Billy raised his right hand. "I swear I won't. And if I do, come at me with all you got."

"You really wouldn't want that," Wendy said. "'Cause I'd come with him!"

"Ha!" Billy laughed. "Good one, Wendy. Now, here's what you have to do, and you have to do it for yourselves—I can't stay here with you without risking reality folding up like a tesseract and imploding the universe. It's not going to be easy, and you're going to hate doing it at times, but you have to."

"We'll do it, if it'll get us back," Dipper said. "Just tell us."

Billy nodded. "OK. What you're going to do is turn the bowtie, twist it to the right in a half turn, and then push it until it clicks. And repeat those two steps again and again and again, until you see yourselves standing in this cave. Don't push the bowtie to end any segment except that last one—other times, twist it and then press, OK? May take three tries, may take a hundred, but don't give up. Once it's like you're seeing a live movie of yourselves at that moment, then press the bowtie to end it. The picture will go out. You two leave the cave quickly and don't come back. You'll be on the right time track then, and you'll return to your own year somewhere from an hour to a few days after you first entered the cave."

"Why won't we like it?" Wendy asked.

"I'm sorry," Billy said, "but you'll get flashes of other alternate time lines, just possibilities as far as you're concerned. Some of them might make you furious, or break your hearts. But you kids are brave. Keep doing it, all right? Trust me. You'll get there in the end."

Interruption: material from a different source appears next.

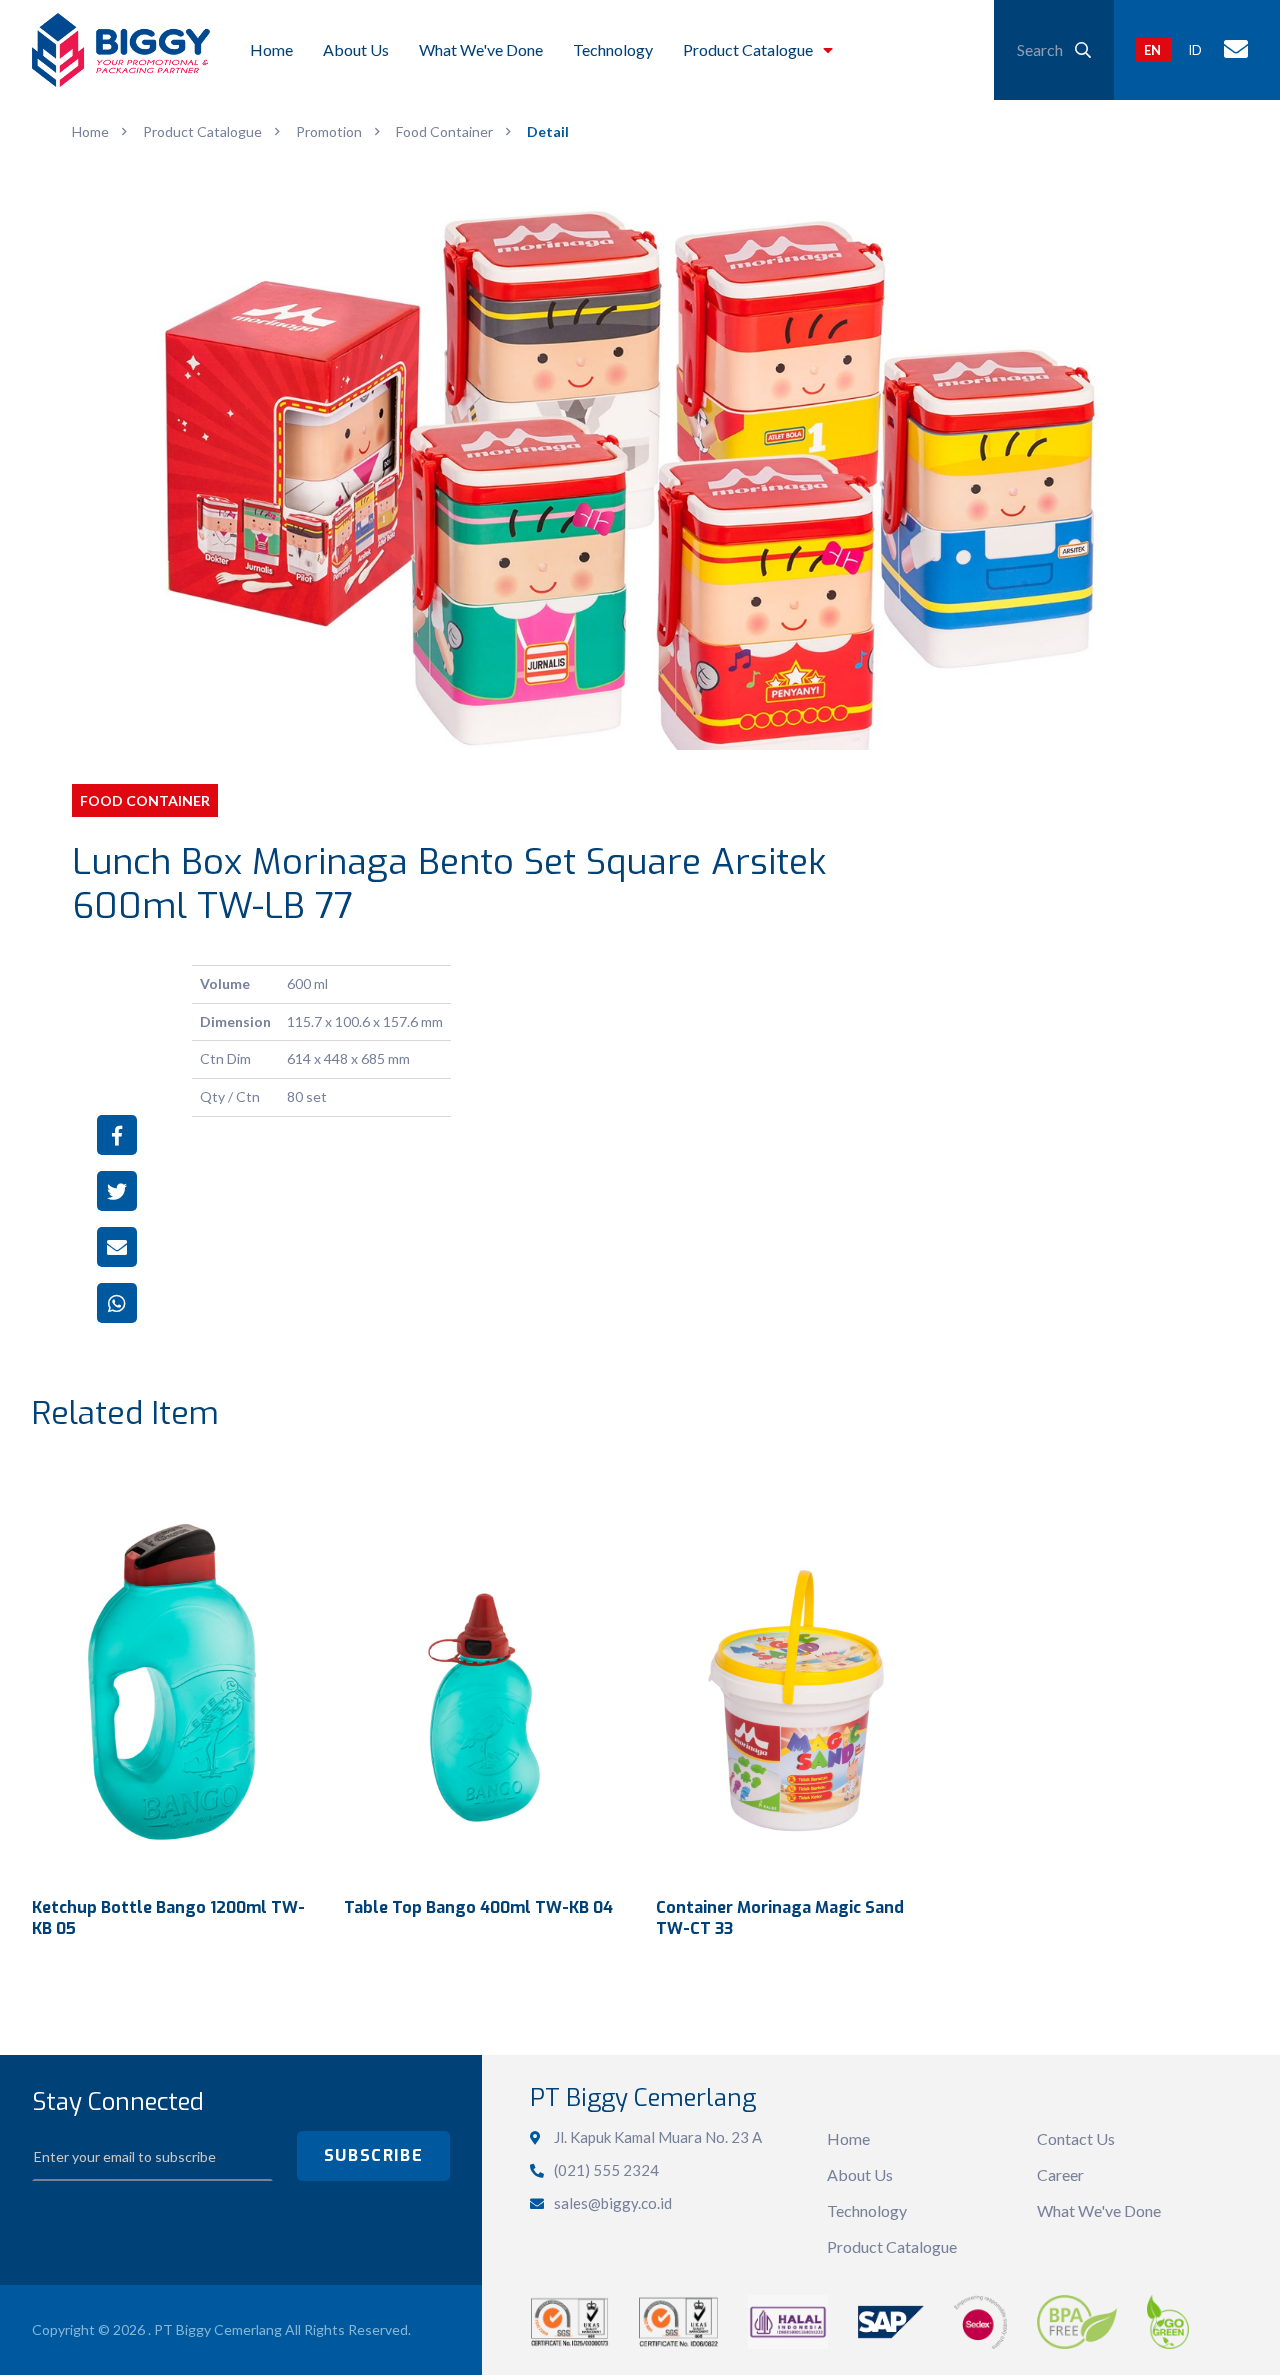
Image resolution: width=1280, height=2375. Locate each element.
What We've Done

"And if we don't make it?" Dipper asked. "If you and my sister don't get your—rewind?"

Billy put a hand on his shoulder. "I'll take care of Mabel for the rest of her life," he said. "I promise you, Pine Tree. I'll tell you this much: We have life-extending technology now. Mabel's been so unhappy with the way her life has gone, she's refused it. She could look and feel thirty years younger than she is, but—just more years of sadness, she says. She's uh, getting ready to go. But if worst comes to worst, I'll never desert her and I'll make her as comfortable and happy as I possibly can."

"You really have changed," Dipper said.

Billy sighed. "Yeah, thanks, kid. I hope the Axolotl agrees. Well—I better leave now. Wish you the best, you two. Dipper, do you mind if I give your girl a kiss on the cheek for luck?"

Dipper glanced at Wendy. "I suppose that will be OK," she said.

He stepped up to her and smiled into her eyes. "Your whole life is ahead of you," he said softly. "And you look so young."

And without warning, he kissed her, just a quick one, on the lips. "Ah-ha-ha! Just for luck, Red!"

She slapped him, not softly, and he threw back his head and his laughter boomed. "She's a keeper, Dipper! Too good for you, but you're what she wants. You take the best possible care of each other. Believe it or not, and you probably won't, but I love you both! So long, and as they used to say in the olden molden days, fare thee well!"

He turned and strode back to the narrow passage, taking his cane and the light with him, and Dipper turned on his flashlight again. "Sorry about that," he said to Wendy.

"Meh, wasn't your fault, dude," Wendy said with an enigmatic smile. "And you know, for such an old guy—he's kinda hot!"